Last January 24th, the Philippine Clinical Research Professionals, Inc. (PCRP) held its 2020 General Assembly with the theme, “Philippine Clinical Trial: Interdependency, Connection, and Growth”. The assembly was held in Manila Doctors Hospital and was attended by 134 members.
PCRP President, Mr. Rodmar Pulido opened the event and shared the Board of Directors’ (BOD) goals for the organization. The BOD’s plan is to focus on strengthening member engagement – which include continuing company membership, revitalizing the leader’s network, establishing overseas bureau, and boosting the organization’s social media presence. Mr.
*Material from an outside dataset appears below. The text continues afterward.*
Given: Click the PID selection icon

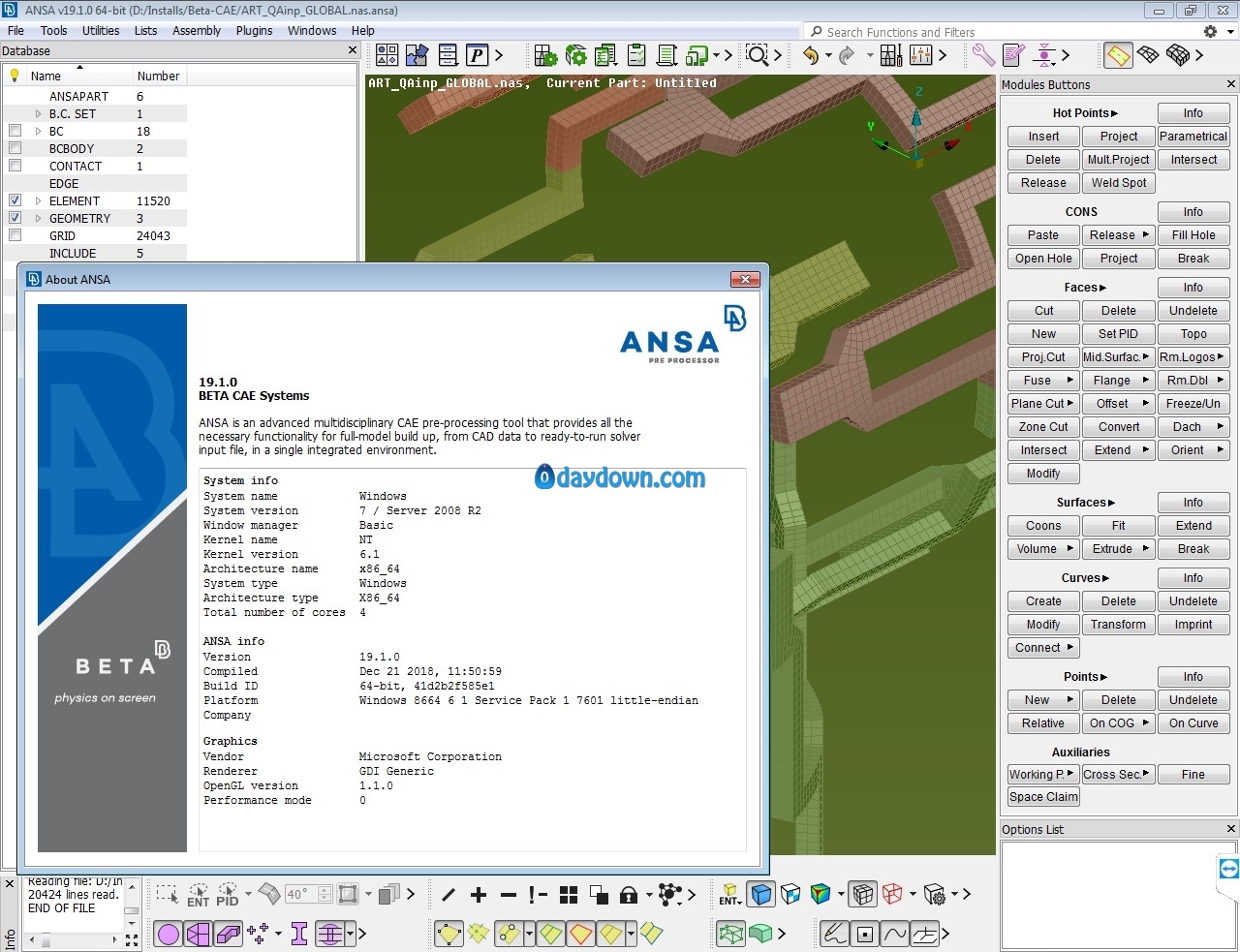Looking at the screenshot, I should tap(228, 895).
Pulido is also persistent in continuing the last BODs’ initiative such as the program on building up the vaccine clinical trial in the country, as well as the patient awareness campaign.
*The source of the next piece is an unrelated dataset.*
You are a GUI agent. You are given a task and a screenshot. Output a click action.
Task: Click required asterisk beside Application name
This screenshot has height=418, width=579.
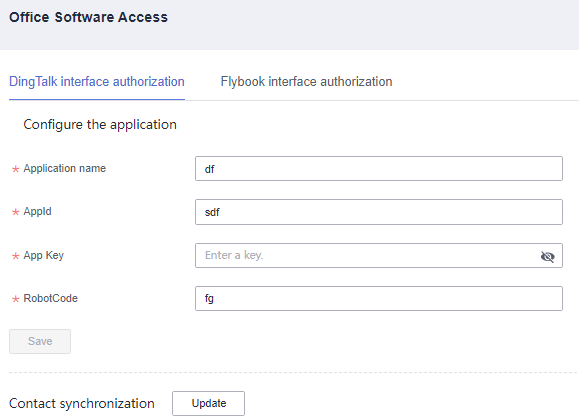pyautogui.click(x=16, y=169)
As part of the 2020 goals, the board is exerting its effort to gain government attention for clinical trials. This plan includes collaborating with Healthcare Information Management Association of the Philippines, Inc. or HIMAP. HIMAP represents the Philippine Healthcare Information Management Services in the global market. During the event, the HIMAP President, Ms. Maria Cristina Coronel talked on how HIMAP can promote the clinical trial industry in the global market. With these efforts, the clinical trial industry in the Philippines can even go greater. Other speakers invited in the assembly were: Mr. Jefferson Tan, who presented an interesting topic on Data Analytics; Ms. May Chelle Baay who shared her expertise on project management; Ms. Maria Melody Socorro Lagrimas who spoke about her experience and passion in data management; Dr. Evangeline Costelo who discussed about the role of a medical monitor; Dr. Avigail Martha Pastoral-Peco who explained pharmacovigilance; and Mr. Al Ryan L. Baniqued who facilitated the best practice sharing for import and export permit.
Also graced the event is the head of Single Joint Research Board (SJREB), Dr. Jacinto Blas Mantaring III. The SJREB is a joint review mechanism among PHREB duly accredited Research Ethics Committees of DOH Hospitals. He discussed the SJREB full board review process flow which can be done by parallel submission of the study protocol to SJREB and the site Research Ethics Committee.
The Deputy Director General of FDA, Ms. Maria Lourdes Santiago also provided the changes in FDA regulation. Currently, according to FDA Circular 2012-007 A, the process turn-around time was sped up from 120 days to 75 days. To compensate with this change, the regulatory fee increases from PHP 30,000.00 to PHP 60,000.00. With the new scheme, their current data shows and average of 54 days processing time (with a range of 39 -102 days). This year, the administration is proposing a new regulation, in which the processing time for the review of protocol can still be shortened up to 60 days (from 75 days) wherein electronic submission is also being considered.
This event was also made possible with the generosity of the following sponsors: Manila Doctors Hospital, Royal Cargo, and Triload Logistics Corp.
Aside from the various talks from speakers, this assembly became a venue for PCRP members to share the best practices of their companies to improve the operation and management of clinical trials in the Philippines. The Philippine clinical trial industry and its growth is indeed interdependent on various organizations and government agencies and to not limit its growth, the industry must be bold in building stronger connections.